Dans sa déclaration, l’ARSP insiste sur le caractère absolu de la mesure. Aucune entreprise minière, quelle que soit sa taille ou son régime contractuel, n’est autorisée à vendre ou distribuer ces intrants stratégiques directement sur le marché.
Les réactifs miniers, essentiels aux opérations d’extraction et de traitement des minerais notamment dans la filière cuivre-cobalt — représentent un segment économique important. Leur commercialisation constitue une activité à forte valeur ajoutée, distincte de l’activité d’exploitation minière proprement dite.

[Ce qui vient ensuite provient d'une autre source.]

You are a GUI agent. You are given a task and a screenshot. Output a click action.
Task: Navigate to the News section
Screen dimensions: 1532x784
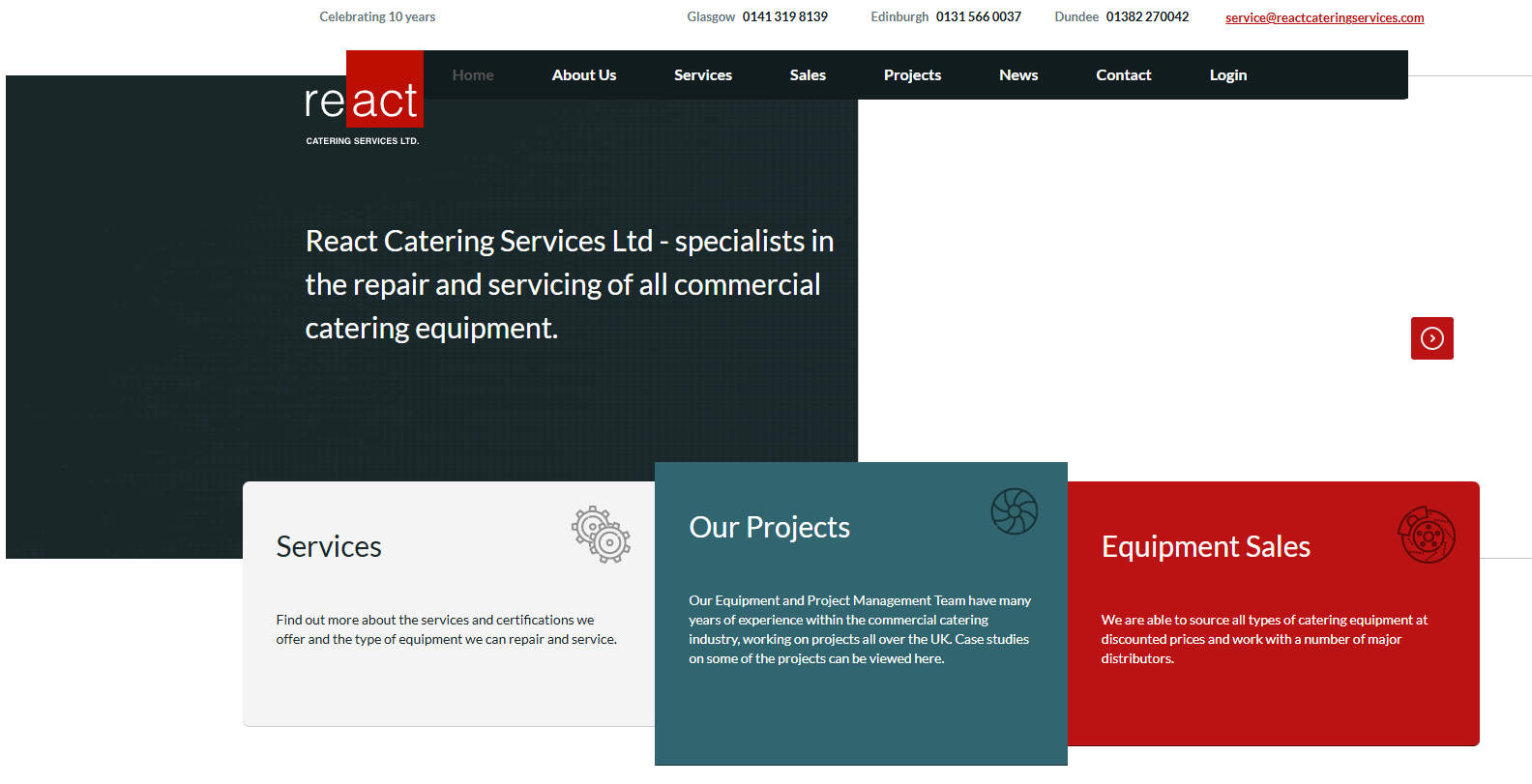(1017, 75)
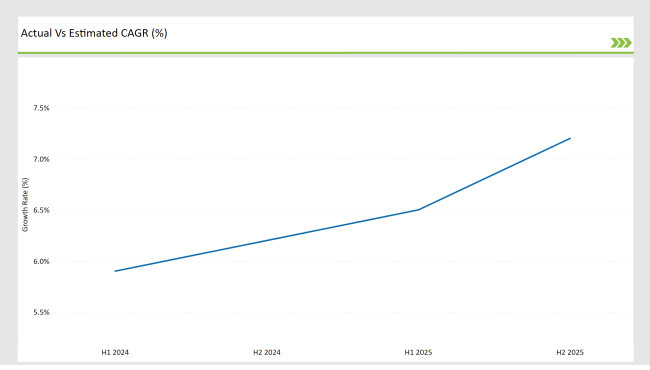Screen dimensions: 650x370
Task: Click the line start point at H1 2024
Action: coord(115,271)
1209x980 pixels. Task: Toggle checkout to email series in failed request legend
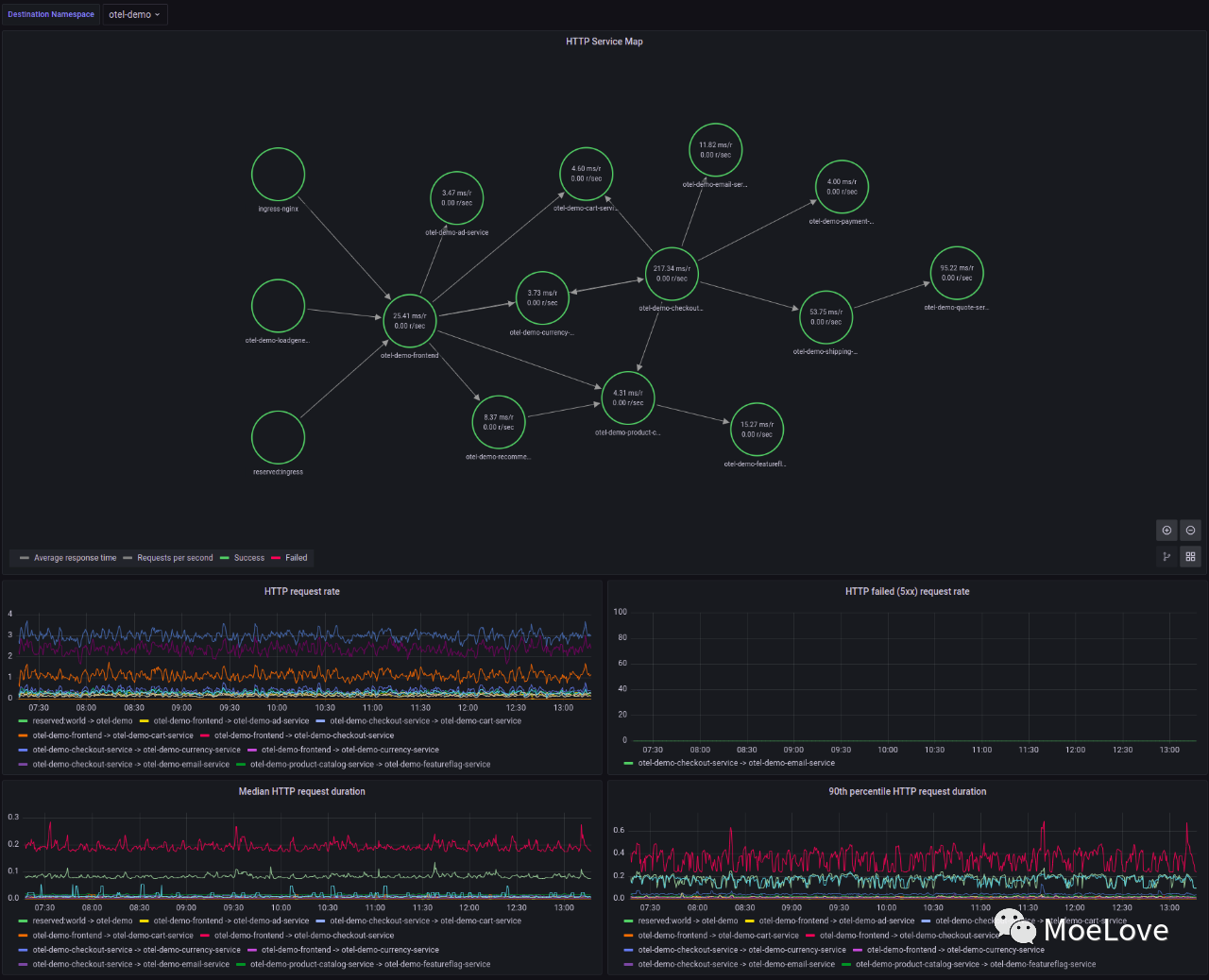pyautogui.click(x=736, y=763)

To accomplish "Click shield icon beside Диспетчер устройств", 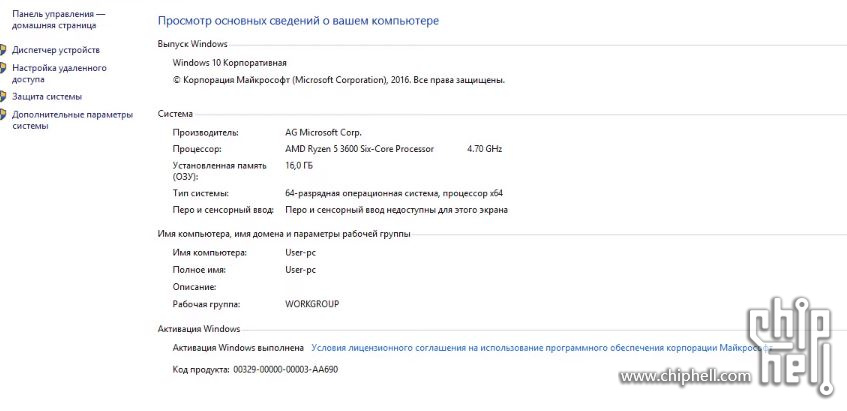I will (3, 49).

Défense de la sous-traitance locale
À travers cette interdiction, l’ARSP entend faire respecter la législation sur la sous-traitance, qui réserve certaines activités aux entreprises à capitaux majoritairement congolais. L’autorité considère que la vente de réactifs relève d’un domaine pouvant bénéficier aux opérateurs nationaux plutôt que d’être intégrée verticalement par les sociétés minières elles-mêmes.
L’objectif affiché est de protéger le tissu entrepreneurial local et de créer davantage d’opportunités pour les entreprises congolaises spécialisées dans la fourniture d’intrants industriels.
Impact attendu dans le secteur minier
Cette décision pourrait avoir des répercussions significatives dans le secteur minier congolais, pilier de l’économie nationale. Les entreprises concernées devront désormais passer par des structures autorisées pour l’approvisionnement et la commercialisation de ces produits.
Reste à observer les effets concrets de cette mesure sur les coûts d’exploitation, la chaîne d’approvisionnement et les équilibres contractuels entre sociétés minières et sous-traitants locaux. Une chose est certaine : l’ARSP envoie un signal fort sur sa volonté de faire appliquer strictement les règles de la sous-traitance en RDC.